> TASK DIRECTIONS
Type out every line of the data again, exactly.

> DATA RECORDS

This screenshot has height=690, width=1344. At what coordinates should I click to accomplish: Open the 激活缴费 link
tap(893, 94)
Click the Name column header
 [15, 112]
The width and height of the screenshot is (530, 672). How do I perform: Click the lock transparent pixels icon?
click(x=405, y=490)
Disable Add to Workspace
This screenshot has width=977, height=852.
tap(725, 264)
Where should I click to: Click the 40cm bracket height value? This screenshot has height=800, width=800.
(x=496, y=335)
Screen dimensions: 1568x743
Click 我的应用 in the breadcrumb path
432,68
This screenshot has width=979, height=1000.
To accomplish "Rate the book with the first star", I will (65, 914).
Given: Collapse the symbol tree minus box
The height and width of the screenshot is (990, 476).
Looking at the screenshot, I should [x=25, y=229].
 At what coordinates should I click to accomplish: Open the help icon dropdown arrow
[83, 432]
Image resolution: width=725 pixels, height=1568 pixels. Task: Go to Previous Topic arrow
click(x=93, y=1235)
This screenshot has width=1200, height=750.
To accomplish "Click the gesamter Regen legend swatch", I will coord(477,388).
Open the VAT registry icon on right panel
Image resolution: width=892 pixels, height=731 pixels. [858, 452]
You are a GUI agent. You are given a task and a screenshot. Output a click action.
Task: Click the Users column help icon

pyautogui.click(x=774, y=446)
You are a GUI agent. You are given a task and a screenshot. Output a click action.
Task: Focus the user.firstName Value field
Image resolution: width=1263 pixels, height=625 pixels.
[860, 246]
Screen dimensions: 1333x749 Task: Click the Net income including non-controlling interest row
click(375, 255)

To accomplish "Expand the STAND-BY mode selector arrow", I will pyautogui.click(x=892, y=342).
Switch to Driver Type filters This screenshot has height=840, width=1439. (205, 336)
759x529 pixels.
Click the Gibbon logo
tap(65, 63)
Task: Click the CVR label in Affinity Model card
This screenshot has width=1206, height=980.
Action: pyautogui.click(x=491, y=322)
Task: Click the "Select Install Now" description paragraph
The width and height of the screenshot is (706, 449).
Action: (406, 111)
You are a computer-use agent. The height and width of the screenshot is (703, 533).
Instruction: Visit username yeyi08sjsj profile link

> TASK OUTPUT
This screenshot has height=690, width=1344. At what coordinates should I click to accomplish: Open the 激活缴费 link
tap(893, 94)
Click the Name column header
 [15, 112]
The width and height of the screenshot is (530, 672). How do I perform: Click the lock transparent pixels icon?
click(x=405, y=490)
Disable Add to Workspace
This screenshot has width=977, height=852.
tap(725, 264)
Where should I click to: Click the 40cm bracket height value? This screenshot has height=800, width=800.
(x=496, y=335)
Screen dimensions: 1568x743
Click 我的应用 in the breadcrumb path
432,68
This screenshot has width=979, height=1000.
To accomplish "Rate the book with the first star", I will (65, 914).
Given: Collapse the symbol tree minus box
The height and width of the screenshot is (990, 476).
Looking at the screenshot, I should [x=25, y=229].
 At what coordinates should I click to accomplish: Open the help icon dropdown arrow
[83, 432]
Image resolution: width=725 pixels, height=1568 pixels. Task: Go to Previous Topic arrow
click(x=93, y=1235)
This screenshot has width=1200, height=750.
To accomplish "Click the gesamter Regen legend swatch", I will coord(477,388).
Open the VAT registry icon on right panel
Image resolution: width=892 pixels, height=731 pixels. [858, 452]
You are a GUI agent. You are given a task and a screenshot. Output a click action.
Task: Click the Users column help icon

pyautogui.click(x=774, y=446)
You are a GUI agent. You are given a task and a screenshot. Output a click action.
Task: Focus the user.firstName Value field
Image resolution: width=1263 pixels, height=625 pixels.
[860, 246]
Screen dimensions: 1333x749 Task: Click the Net income including non-controlling interest row
click(375, 255)

To accomplish "Expand the STAND-BY mode selector arrow", I will pyautogui.click(x=892, y=342).
Switch to Driver Type filters This screenshot has height=840, width=1439. (205, 336)
759x529 pixels.
Click the Gibbon logo
tap(65, 63)
Task: Click the CVR label in Affinity Model card
This screenshot has width=1206, height=980.
Action: pyautogui.click(x=491, y=322)
Task: Click the "Select Install Now" description paragraph
The width and height of the screenshot is (706, 449).
Action: (406, 111)
You are a computer-use agent. The height and width of the screenshot is (703, 533).
Instruction: Visit username yeyi08sjsj profile link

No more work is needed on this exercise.